Exact transcription, pictures omitted: begin at the top line of the records below and end with the line bearing "Viewport: 1026px width, 576px height.".

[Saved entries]

========================================================================

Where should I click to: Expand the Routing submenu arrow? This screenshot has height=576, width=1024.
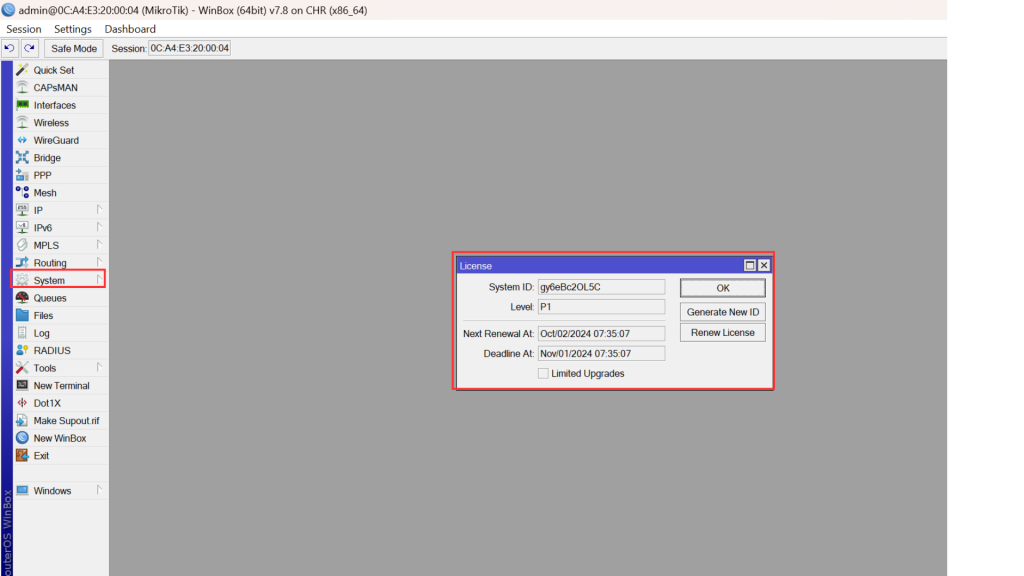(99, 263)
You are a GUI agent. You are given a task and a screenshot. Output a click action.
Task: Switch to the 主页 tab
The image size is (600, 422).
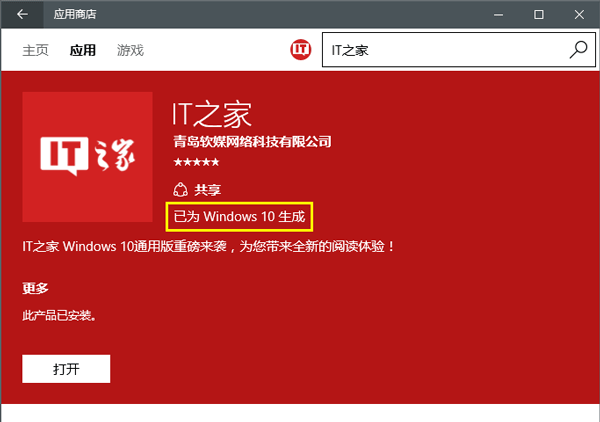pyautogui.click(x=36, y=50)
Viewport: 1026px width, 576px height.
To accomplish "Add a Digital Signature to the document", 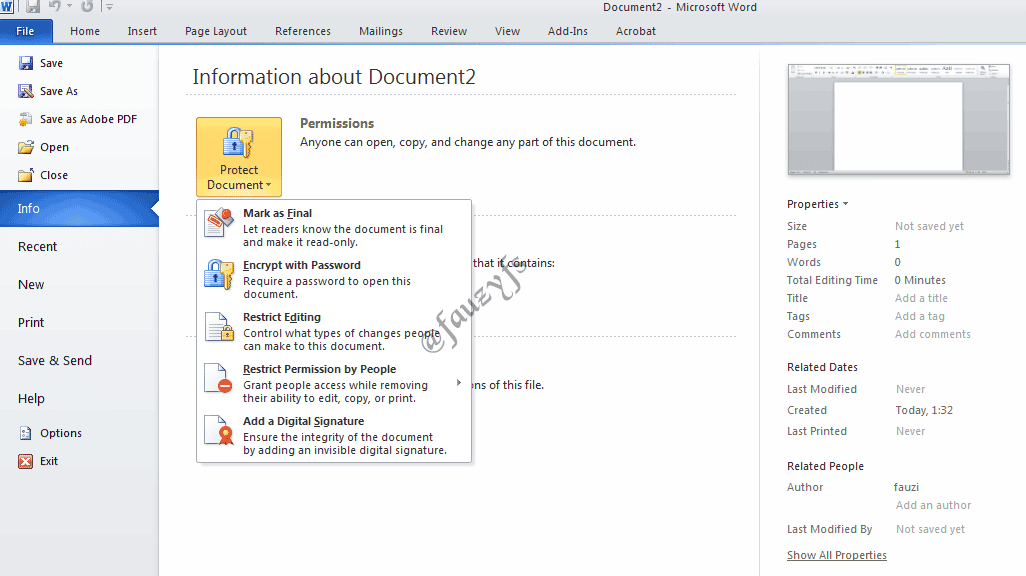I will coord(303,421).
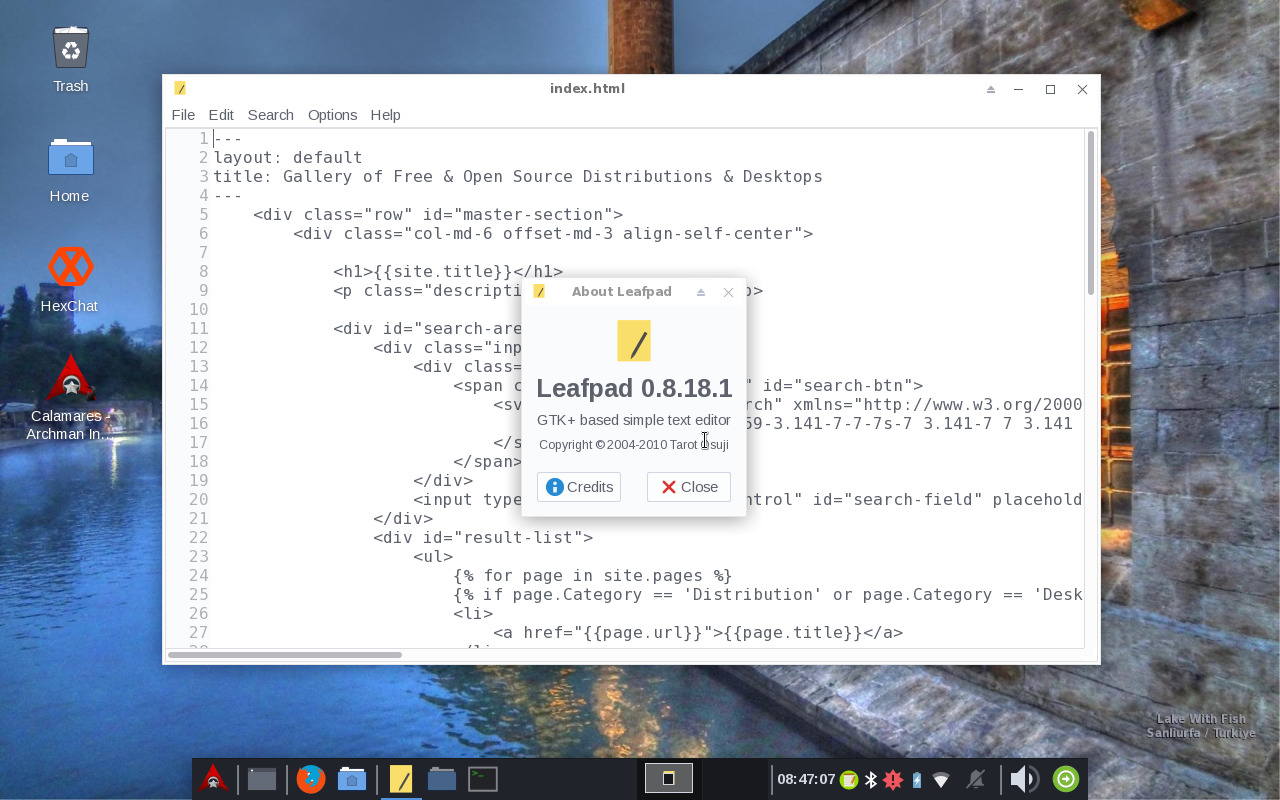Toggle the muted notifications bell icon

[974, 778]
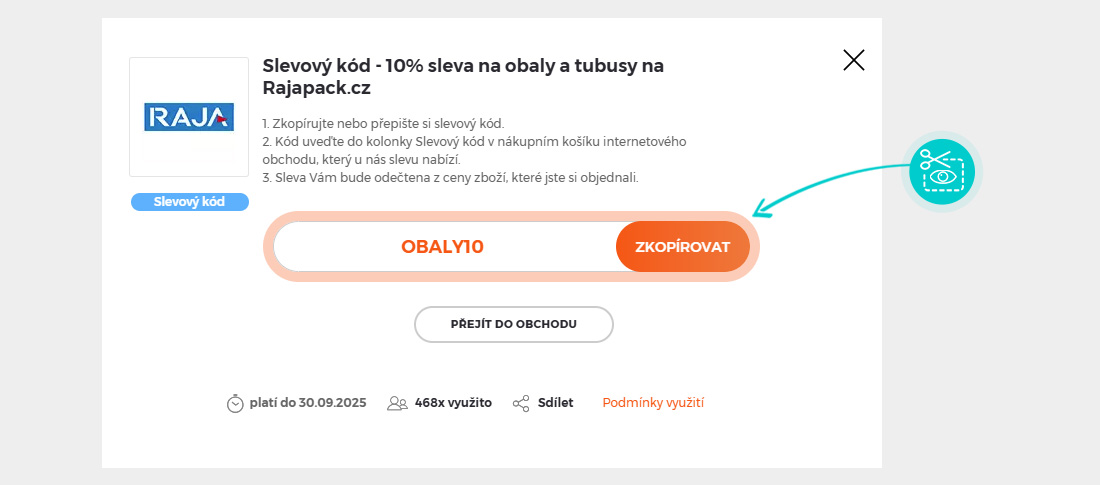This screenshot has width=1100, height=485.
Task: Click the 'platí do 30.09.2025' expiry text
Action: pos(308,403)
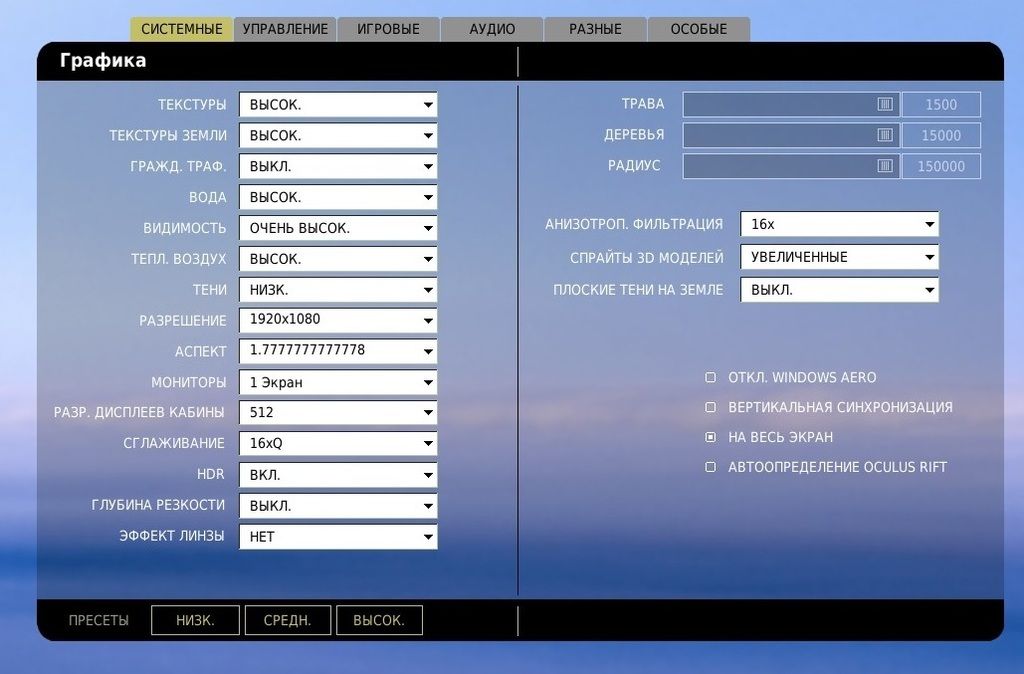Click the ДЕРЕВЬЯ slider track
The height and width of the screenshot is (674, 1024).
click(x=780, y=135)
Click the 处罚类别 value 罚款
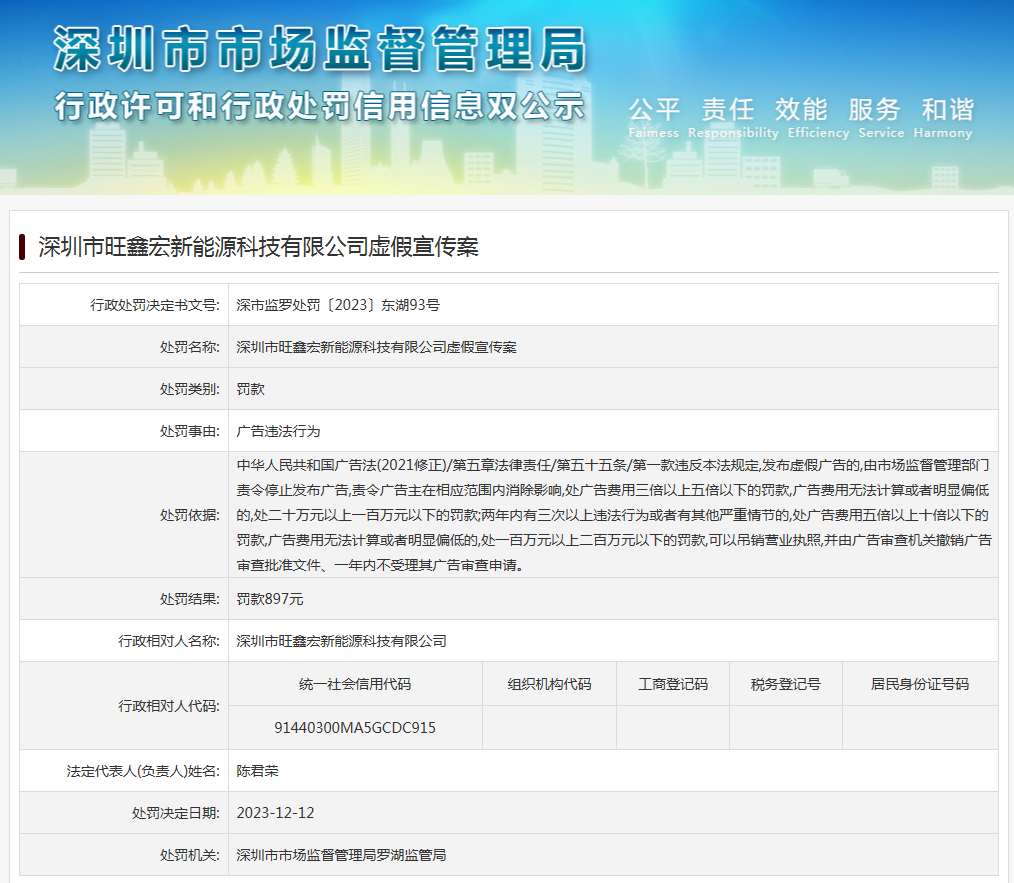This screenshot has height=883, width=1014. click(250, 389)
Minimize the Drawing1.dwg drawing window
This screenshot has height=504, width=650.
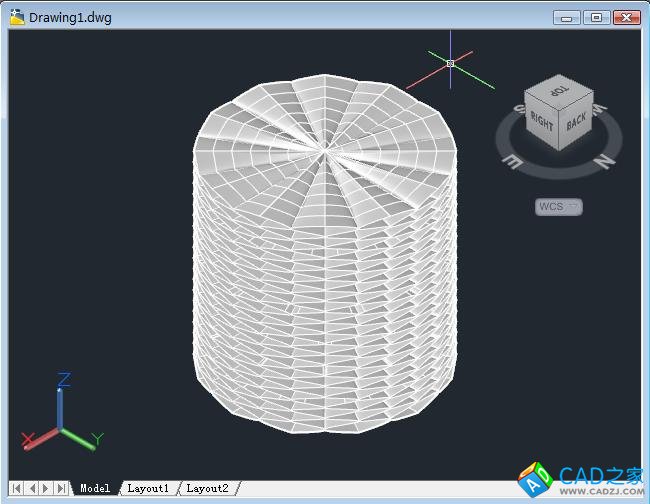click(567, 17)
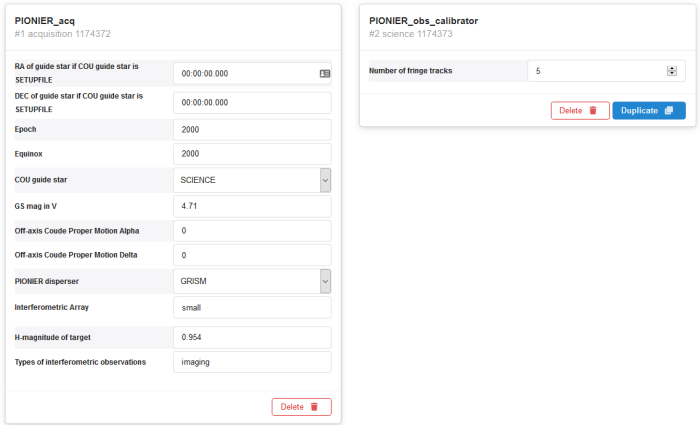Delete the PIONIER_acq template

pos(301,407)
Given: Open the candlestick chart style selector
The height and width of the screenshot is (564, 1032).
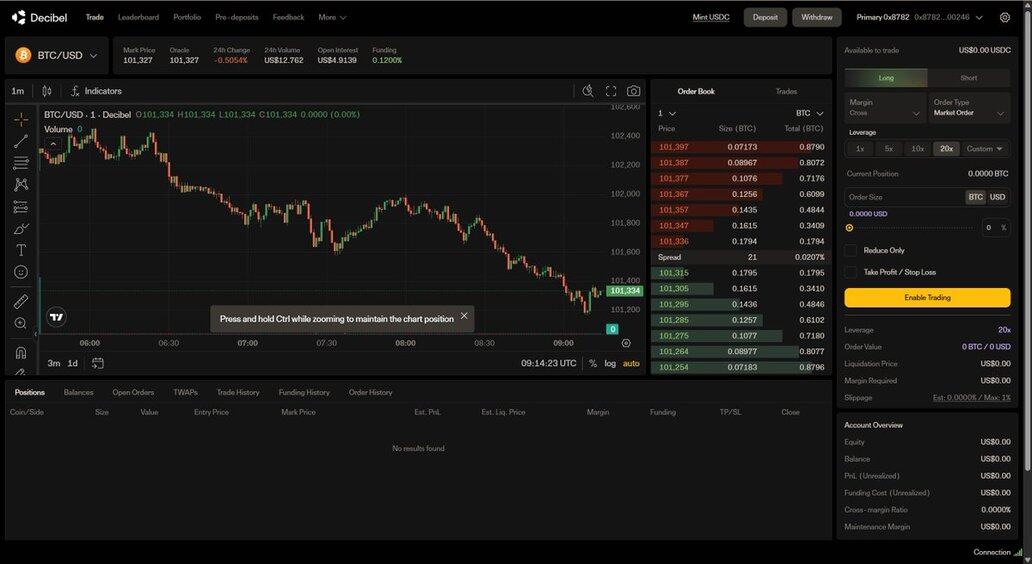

========================================================================

WRITTEN ANSWER:
Where should I click to: Expand the Routing submenu arrow? This screenshot has height=576, width=1024.
(99, 263)
You are a GUI agent. You are given a task and a screenshot. Output a click action.
Task: Switch to the 主页 tab
The image size is (600, 422).
pyautogui.click(x=36, y=50)
Viewport: 1026px width, 576px height.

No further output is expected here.